# DATA LISTING:
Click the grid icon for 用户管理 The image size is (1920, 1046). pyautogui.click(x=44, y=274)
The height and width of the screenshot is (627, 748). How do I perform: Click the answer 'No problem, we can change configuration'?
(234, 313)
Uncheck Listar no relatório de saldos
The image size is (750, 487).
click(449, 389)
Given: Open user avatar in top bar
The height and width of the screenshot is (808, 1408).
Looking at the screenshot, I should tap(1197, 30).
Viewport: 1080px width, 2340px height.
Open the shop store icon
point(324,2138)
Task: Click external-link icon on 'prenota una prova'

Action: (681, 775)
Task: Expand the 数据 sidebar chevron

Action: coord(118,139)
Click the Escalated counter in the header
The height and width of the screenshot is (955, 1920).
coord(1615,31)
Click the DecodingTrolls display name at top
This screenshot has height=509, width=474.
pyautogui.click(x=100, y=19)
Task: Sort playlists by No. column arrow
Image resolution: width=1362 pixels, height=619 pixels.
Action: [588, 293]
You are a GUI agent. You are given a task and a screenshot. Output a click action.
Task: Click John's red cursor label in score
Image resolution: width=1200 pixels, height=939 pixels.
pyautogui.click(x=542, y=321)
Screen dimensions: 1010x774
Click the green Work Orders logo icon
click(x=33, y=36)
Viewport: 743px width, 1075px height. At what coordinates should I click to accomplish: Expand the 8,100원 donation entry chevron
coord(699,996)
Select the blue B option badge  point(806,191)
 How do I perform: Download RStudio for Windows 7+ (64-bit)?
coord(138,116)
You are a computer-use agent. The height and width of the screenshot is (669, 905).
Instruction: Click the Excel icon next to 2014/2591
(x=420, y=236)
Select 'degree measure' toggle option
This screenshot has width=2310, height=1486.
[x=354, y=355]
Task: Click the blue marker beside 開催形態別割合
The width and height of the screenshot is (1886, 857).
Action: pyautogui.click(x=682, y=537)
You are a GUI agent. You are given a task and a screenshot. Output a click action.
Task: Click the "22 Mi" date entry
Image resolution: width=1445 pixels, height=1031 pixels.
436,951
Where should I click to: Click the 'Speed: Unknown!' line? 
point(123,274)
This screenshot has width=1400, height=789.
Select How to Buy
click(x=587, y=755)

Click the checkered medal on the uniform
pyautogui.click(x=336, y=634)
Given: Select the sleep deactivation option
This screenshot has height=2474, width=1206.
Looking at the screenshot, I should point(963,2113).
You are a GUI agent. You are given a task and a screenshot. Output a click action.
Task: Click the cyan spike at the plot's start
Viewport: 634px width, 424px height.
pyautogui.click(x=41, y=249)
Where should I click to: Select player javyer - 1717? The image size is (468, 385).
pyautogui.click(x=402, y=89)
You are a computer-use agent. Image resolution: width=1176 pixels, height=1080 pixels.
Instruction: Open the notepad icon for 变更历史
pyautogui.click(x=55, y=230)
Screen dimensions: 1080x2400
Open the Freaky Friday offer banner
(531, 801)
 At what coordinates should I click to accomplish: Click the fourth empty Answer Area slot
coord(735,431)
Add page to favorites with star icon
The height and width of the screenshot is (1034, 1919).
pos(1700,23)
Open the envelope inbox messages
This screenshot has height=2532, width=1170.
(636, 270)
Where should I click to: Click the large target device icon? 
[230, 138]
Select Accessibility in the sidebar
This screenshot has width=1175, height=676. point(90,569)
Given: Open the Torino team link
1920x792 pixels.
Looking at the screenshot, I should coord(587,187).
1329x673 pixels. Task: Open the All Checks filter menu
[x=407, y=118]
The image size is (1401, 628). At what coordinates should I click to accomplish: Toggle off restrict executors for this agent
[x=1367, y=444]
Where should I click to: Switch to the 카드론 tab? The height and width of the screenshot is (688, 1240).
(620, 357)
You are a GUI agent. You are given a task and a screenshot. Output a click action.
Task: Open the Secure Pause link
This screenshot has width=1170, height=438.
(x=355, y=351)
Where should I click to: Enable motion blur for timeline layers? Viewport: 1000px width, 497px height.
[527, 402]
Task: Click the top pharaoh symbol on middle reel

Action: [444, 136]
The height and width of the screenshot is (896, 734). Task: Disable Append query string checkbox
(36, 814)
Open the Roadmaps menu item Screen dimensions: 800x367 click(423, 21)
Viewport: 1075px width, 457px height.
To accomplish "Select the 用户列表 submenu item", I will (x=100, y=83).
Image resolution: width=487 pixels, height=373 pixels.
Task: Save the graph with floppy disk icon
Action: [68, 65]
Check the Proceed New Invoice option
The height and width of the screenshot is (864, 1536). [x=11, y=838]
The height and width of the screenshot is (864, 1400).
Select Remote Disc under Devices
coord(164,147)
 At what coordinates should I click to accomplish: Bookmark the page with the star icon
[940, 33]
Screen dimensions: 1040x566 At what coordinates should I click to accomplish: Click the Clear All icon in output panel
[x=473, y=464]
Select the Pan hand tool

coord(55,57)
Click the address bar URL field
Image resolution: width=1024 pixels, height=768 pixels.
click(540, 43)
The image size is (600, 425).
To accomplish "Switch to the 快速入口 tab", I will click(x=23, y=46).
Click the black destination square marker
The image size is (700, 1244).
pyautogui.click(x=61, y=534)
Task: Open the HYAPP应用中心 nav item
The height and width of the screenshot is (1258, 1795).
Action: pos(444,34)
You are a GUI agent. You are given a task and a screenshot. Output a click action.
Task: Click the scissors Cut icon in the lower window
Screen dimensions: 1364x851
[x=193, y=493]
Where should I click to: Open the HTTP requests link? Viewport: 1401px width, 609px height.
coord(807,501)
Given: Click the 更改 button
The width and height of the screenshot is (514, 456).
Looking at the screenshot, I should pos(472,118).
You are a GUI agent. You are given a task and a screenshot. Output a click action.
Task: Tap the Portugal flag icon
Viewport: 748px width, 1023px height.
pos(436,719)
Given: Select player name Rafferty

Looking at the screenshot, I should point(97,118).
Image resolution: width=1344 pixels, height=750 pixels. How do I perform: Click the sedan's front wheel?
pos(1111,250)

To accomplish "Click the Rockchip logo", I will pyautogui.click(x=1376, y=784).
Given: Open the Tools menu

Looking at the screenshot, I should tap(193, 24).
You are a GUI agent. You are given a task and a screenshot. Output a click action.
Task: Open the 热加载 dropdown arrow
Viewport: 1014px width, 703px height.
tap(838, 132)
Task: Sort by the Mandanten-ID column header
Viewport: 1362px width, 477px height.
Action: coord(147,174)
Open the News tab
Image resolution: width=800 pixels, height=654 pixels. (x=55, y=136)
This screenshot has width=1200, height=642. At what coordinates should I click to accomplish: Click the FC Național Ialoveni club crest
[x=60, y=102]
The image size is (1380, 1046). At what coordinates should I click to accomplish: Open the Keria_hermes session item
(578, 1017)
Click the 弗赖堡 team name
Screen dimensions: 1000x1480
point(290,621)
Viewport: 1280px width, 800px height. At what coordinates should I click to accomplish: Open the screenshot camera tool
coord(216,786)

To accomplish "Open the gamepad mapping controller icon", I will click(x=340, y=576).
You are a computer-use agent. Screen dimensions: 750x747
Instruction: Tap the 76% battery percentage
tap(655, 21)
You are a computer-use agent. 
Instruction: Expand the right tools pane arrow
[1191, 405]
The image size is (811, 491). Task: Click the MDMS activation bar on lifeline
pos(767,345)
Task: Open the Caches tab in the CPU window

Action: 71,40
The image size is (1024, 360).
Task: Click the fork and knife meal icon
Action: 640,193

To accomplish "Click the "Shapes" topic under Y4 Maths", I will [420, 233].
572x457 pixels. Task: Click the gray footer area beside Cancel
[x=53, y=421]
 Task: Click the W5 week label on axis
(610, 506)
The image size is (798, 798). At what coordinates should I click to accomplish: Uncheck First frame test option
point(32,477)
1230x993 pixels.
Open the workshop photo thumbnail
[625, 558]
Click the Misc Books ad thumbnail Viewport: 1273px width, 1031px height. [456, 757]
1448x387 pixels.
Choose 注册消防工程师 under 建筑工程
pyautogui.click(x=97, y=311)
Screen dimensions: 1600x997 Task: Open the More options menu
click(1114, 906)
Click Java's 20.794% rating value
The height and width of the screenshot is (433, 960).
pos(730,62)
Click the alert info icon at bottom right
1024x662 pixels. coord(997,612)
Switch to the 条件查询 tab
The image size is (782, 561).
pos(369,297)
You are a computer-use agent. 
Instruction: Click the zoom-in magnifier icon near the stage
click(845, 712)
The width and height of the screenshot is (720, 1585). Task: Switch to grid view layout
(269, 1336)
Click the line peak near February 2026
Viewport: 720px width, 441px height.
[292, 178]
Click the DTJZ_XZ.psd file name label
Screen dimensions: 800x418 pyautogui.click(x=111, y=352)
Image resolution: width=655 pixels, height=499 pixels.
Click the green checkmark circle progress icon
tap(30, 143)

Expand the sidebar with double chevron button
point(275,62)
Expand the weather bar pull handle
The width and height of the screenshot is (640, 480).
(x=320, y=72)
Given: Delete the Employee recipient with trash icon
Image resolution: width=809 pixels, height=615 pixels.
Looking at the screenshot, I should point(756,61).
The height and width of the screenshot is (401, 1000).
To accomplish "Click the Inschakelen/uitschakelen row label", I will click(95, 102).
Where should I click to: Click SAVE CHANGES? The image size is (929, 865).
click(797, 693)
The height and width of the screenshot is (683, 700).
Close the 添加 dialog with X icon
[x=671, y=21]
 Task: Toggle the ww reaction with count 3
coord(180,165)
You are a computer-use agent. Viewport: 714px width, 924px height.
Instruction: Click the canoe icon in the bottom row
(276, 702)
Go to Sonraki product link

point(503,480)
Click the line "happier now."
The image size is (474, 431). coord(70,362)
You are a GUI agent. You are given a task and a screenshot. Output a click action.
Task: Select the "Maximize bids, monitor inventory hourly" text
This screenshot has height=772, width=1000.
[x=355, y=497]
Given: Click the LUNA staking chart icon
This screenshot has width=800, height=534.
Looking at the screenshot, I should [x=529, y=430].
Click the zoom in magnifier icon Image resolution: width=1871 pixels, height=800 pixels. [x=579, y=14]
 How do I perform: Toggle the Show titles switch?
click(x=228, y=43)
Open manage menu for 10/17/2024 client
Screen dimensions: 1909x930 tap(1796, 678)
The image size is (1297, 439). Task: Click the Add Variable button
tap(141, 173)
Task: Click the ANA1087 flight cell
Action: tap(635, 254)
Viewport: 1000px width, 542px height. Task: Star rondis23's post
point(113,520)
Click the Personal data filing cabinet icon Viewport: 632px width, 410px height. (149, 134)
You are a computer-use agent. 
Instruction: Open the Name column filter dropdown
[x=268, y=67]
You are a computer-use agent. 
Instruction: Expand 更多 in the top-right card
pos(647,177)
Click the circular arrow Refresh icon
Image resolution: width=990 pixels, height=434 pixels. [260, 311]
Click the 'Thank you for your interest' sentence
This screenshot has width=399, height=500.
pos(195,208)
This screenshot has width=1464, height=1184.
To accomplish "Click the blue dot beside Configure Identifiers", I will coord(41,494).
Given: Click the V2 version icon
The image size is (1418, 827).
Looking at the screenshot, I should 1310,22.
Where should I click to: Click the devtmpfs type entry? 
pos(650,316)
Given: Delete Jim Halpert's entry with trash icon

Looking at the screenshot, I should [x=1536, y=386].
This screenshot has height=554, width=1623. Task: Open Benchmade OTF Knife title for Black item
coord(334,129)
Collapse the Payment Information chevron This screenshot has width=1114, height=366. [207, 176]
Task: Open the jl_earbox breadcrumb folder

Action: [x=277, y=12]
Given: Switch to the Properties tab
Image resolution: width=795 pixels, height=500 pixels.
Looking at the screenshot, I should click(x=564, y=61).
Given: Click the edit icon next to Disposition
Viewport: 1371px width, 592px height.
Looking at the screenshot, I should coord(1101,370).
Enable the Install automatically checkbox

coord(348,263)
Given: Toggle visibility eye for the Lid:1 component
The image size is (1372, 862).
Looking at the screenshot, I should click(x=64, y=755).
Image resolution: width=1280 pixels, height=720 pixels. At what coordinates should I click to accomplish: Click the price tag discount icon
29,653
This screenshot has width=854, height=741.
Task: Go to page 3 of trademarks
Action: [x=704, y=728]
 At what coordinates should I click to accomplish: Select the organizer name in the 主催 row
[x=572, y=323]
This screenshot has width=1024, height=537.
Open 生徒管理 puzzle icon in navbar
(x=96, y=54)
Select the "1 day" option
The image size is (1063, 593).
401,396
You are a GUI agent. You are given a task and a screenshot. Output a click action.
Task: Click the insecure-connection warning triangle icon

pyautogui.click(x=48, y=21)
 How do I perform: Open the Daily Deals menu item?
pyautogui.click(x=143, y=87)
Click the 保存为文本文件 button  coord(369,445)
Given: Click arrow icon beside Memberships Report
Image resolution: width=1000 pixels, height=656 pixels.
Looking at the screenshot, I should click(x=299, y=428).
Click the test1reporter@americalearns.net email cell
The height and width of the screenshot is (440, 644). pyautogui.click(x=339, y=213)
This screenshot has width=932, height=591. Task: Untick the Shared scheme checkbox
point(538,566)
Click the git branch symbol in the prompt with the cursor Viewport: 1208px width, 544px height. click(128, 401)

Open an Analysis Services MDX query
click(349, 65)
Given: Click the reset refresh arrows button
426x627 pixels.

# TASK OBJECTIVE:
From the records, copy every line that has the string "Sort" in it.

# ANSWER SECTION:
Task: Sort playlists by No. column arrow
Task: Sort by the Mandanten-ID column header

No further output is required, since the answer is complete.